Ezekiel Elliot Suspension
November 21, 2017
Unlike other commissioners, Roger Goodell acts many times as the judge, jury, and executioner when determining consequences for player misconduct within the league. From Josh Gordon of the Browns and his issues with marijuana to more recently Ezekiel Elliot and his allegations of domestic abuse, Goodell alone hands down the punishments.
While this would not be problem in an ideal world where all punishments are deemed to fit the crime, this is not the case with Goodell. He continues to insist on handling player discipline amidst the public-relations mess that it has caused him. Every notable time he has been involved with disciplining a player it has backfired and made an already toxic relationship between the NFL and the NFL Players Union even more toxic.
Goodell has been involved with some of the largest scandals in the NFL in recent history: DeflateGate, bounty gate, the Ray Rice video, Josh Brown of the Giants, and now Ezekiel Elliot. While all these issues are divisive, I am going to zone in on the ones dealing with physical abuse because the punishments seem the most puzzling when compared to other incidents.
The Ray Rice incident was the first to occur. Initially only suspending Rice for two games, the NFL changed their decision once the video was made public, deciding to suspend Rice indefinitely. Although this was overturned, Rice has not played a down in the NFL since.
Then there is Josh Brown, he was initially suspended one game for domestic abuse. However, after further investigation he was given a six-game suspension and was subsequently released by the Giants.
Ezekiel Elliot was immediately suspended six games after an investigation by the NFL headed by Goodell into a claim of domestic violence. However, one of the lead investigators, Kia Roberts’ believed that Elliott’s accuser was not credible. Despite this, Goodell continued to stand by his six-game suspension and later appointed his own arbitrator for the situation and appeal by Elliot.

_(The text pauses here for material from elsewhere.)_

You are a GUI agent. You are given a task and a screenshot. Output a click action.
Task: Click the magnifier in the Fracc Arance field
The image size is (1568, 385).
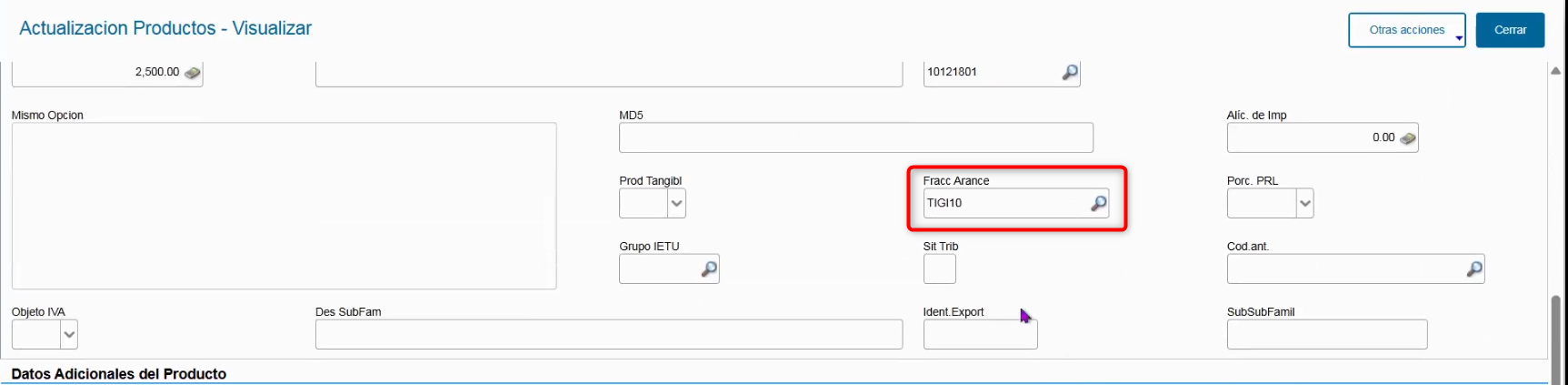click(x=1098, y=203)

While Goodell may have gotten these suspensions right, it would be beneficial for him to leave the off the field issues to law enforcement first and then rule on their judgements. By doing this, Goodell would eliminate the discrepancy of consequences and therefore make all situations less volatile and divisive for players involved.
It is refreshing to see someone take a hard stance against domestic abuse, even though it did take a disgusting video and controversy for this position to begin. However, Goodell should cease overstepping his rule as commissioner of the NFL. Instead of looking to make statements and improve the league’s image, he should take more time to make a sound judgement.
By doing this there would be less controversy between each suspension. For example, Josh Brown, a white kicker for the Giants received a one game suspension initially. On the other hand, Ezekiel Elliot was given a six-game suspension right off the bat. Each case had the same type of substantial evidence but Goodell gave a harsher punishment to Elliot.
In a time where the NFL is surrounded by dispute both on the field and off, the league’s image and relationship with the player’s association would be vastly improved if Goodell did not overstep his bounds and instead took more time to make sound judgements on disciplinary issues. This would be even more enhanced if instead of being a one man disciplinary crew who appoints his own judges he had a department who took care of this so he it was more impartial.